I tried turn on the general log but the subqueries don't get logged individually. They're logged together as the whole query, so I can't tell which subquery was actually executed. Also tried looking at the MySQL docs on SUBQUERY but I haven't found anything yet.
I find that this is an interesting question.
Explain plans cannot really tell you the answer, since they are static, while condition evaluation occurs at runtime.
The documentation of the case expression does not give details on the order of evaluation of the when conditions. The documentation of the case statement, however, states:
each
WHENclause search_condition expression is evaluated until one is true, at which point its correspondingTHENclause statement_list executes. If no search_condition is equal, theELSEclause statement_list executes, if there is one.

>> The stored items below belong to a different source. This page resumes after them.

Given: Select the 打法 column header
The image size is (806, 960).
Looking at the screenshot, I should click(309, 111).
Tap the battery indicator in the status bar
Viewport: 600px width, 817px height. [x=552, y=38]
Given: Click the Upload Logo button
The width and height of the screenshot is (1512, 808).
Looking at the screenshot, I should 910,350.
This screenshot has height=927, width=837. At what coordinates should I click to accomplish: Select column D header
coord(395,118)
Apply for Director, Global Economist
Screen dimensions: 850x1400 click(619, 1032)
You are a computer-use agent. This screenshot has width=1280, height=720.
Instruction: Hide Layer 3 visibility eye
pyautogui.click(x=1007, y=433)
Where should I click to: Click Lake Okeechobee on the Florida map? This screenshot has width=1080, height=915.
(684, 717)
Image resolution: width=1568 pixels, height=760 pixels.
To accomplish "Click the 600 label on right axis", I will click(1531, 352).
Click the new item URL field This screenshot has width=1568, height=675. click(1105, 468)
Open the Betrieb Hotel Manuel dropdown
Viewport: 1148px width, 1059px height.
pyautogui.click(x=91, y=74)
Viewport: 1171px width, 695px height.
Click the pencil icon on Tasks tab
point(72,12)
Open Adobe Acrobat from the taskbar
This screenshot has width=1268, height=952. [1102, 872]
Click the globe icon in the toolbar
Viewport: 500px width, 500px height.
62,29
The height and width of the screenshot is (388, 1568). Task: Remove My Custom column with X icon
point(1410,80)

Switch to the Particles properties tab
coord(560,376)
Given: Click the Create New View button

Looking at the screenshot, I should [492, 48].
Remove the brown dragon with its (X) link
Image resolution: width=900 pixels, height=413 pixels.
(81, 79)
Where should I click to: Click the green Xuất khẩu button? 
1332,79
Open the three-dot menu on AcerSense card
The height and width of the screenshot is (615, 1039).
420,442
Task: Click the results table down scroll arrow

This would tend to indicate that, once a condition is satisfied, further conditions are not checked. But your code contains case expressions, not case statements (which belong to stored procedures).
For what it's worth, here is a (over simplified) test scenario with a case expression. Consider the following code:
select case
when (select 1) = 1 then 'should stop here'
when (select 1 union all select 2) = 1 then 'should not get there, or it will die'
end t
The first condition evaluates as true. The second condition, if evaluated, would raise runtime error Subquery returns more than 1 row.
When we run the query in this db fiddle, we get the expected result, and no runtime error happens:
| t |
| ---------------- |
| should stop here |
So this also tend to indicate that subqueries are evaluated sequentially, and that MySQL stops evaluating conditions as soon as possible. However, please don't it for granted: in absence of a clear statement in the documentation, this is just empiric!